Perhaps more damningly, the drop in shark numbers started years before the orcas’ arrival in Cape Town, the team argued. “We agree that orcas have likely influenced white shark numbers and behaviors, and at least temporarily displaced many from their historical aggregation sites,” they wrote, “[but] the data as currently presented do not suggest that orcas are the primary driver of the declines in white shark observed in the Western Cape.”
So, what’s driving the shark numbers down? Well, it seems it’s still a mystery – which is a problem.
Where are all the sharks going?
As seductive as the “moving east” theory was, its spread throughout the media serves to remind us of the importance of skepticism in science. After all, tell everyone that shark numbers are actually stable, and you might just talk them out of supporting vital conservation efforts for the species.
Indeed, “our concern is that unsupported claims of population stability could jeopardize conservation actions urgently needed for white sharks,” said Sara Andreotti, a marine biologist in the Department of Botany and Zoology at Stellenbosch University and one of the co-authors of the rebuttal paper, in a statement this year.
“There is no evidence of the hundreds of white sharks counted in False Bay, Gansbaai, and Mossel Bay ten years ago to be aggregating now somewhere else along the South African coastline,” she said.
The orcas may have been the most immediate and striking of the great whites’ enemies, but they’re far from the only challenges the fish face. From climate change, to overfishing, to long-term unsustainable hunting by the KwaZulu-Natal Sharks Board, and even more basic problems like low genetic diversity, the sharks are swimming against the current when it comes to their survival.
And while some people may welcome a world with fewer Jawses in it, the knock-on effects would be catastrophic.
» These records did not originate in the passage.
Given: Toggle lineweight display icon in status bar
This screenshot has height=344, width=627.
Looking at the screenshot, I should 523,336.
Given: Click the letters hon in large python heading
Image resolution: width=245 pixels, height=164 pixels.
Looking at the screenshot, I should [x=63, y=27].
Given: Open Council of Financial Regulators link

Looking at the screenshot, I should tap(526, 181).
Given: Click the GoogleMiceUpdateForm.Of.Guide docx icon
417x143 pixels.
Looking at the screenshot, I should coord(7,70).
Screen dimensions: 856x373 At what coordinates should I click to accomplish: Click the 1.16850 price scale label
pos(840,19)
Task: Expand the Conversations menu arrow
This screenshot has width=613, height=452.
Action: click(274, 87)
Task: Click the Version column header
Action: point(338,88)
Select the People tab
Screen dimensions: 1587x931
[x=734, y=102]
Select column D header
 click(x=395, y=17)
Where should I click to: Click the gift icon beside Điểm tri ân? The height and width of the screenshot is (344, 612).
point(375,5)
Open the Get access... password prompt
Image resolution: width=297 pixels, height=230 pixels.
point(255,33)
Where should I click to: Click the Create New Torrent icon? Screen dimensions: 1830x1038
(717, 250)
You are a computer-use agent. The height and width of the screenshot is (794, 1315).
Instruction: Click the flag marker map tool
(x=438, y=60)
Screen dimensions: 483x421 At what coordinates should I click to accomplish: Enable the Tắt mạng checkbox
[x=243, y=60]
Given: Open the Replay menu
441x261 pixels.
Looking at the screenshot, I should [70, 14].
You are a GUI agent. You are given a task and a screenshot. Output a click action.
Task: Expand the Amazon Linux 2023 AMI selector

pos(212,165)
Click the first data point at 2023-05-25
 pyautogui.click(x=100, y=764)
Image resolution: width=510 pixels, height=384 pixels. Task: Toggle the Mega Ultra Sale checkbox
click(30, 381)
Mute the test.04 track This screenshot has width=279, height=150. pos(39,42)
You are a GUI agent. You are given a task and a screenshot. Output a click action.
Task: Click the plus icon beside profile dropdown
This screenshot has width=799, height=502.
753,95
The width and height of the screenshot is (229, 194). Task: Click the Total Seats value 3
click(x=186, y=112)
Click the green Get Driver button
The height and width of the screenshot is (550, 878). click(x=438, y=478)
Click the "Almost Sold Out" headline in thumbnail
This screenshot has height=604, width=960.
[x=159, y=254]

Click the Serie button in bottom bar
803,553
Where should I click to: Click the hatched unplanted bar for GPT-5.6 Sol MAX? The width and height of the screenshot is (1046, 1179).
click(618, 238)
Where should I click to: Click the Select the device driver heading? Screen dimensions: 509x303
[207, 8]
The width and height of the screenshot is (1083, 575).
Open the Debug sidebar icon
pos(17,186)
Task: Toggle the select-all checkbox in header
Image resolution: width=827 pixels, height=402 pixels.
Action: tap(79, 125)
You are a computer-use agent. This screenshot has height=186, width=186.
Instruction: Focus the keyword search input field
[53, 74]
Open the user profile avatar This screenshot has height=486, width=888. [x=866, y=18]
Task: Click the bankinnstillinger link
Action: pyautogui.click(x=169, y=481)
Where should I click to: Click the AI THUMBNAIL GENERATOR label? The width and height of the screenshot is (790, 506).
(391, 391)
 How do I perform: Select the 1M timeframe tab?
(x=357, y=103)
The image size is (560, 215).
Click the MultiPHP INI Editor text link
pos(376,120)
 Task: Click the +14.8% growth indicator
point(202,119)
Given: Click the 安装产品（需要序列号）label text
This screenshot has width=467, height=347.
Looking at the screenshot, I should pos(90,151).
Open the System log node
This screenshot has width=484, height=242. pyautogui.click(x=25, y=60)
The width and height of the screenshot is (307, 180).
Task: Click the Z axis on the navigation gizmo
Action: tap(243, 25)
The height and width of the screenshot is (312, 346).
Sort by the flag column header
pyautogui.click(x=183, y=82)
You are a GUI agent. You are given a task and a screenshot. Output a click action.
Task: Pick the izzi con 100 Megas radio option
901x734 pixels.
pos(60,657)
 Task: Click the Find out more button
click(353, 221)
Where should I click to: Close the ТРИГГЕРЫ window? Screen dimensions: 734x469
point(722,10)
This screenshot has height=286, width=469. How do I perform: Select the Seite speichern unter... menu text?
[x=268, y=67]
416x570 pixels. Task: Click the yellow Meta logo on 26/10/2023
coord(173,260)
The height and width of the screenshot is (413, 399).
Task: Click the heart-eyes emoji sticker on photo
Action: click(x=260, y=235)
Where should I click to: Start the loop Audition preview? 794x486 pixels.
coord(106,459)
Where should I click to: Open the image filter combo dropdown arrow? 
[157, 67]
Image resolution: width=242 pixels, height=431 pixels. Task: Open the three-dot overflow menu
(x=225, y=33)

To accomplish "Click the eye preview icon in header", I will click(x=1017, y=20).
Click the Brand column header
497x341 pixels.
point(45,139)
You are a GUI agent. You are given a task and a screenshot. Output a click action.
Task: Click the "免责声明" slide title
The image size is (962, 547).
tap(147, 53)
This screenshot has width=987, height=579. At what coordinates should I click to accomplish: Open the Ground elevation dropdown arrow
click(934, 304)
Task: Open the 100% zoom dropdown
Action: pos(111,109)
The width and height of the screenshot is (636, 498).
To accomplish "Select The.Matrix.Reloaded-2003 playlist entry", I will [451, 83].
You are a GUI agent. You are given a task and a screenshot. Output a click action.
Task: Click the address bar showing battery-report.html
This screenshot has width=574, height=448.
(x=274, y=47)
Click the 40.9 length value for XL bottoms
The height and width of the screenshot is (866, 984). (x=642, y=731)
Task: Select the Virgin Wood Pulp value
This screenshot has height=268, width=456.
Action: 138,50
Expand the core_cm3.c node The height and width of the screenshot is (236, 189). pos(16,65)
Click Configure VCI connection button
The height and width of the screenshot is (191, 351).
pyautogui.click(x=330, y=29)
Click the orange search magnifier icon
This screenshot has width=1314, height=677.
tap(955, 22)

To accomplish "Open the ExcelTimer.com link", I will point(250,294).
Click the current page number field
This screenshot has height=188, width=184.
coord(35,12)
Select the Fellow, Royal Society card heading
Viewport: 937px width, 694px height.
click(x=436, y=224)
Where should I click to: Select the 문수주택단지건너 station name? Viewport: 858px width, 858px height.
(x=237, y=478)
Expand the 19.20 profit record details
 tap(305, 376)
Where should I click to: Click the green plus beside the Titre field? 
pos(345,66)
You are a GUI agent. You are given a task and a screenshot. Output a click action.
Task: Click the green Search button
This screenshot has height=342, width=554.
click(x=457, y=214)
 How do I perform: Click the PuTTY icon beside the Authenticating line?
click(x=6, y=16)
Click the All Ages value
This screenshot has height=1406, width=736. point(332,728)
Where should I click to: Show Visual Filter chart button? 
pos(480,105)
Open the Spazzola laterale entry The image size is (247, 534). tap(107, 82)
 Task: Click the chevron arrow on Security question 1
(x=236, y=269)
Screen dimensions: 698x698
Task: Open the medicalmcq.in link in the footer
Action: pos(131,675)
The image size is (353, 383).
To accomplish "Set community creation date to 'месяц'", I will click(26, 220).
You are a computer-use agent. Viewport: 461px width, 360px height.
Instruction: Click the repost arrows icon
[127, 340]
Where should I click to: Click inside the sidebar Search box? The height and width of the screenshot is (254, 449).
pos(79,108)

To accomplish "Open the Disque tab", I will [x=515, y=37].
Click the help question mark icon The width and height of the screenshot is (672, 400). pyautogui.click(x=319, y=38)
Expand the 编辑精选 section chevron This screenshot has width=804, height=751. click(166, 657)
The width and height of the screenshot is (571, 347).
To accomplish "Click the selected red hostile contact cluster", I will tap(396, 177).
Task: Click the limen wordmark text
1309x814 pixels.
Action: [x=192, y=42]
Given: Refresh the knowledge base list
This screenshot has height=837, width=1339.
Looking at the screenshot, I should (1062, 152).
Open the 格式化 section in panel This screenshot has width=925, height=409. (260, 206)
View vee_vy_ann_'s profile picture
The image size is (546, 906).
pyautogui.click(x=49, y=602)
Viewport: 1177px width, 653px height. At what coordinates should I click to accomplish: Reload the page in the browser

“Our paper highlights the importance of robust, transparent scientific inquiry in guiding conservation efforts while taking a precautionary approach,” the team concluded. “It also serves as a critical checkpoint, urging us to re-evaluate and reinforce our commitment to preserving South Africa’s white shark population given the critical role these apex predators play in marine ecosystems and in the economy of South Africa.”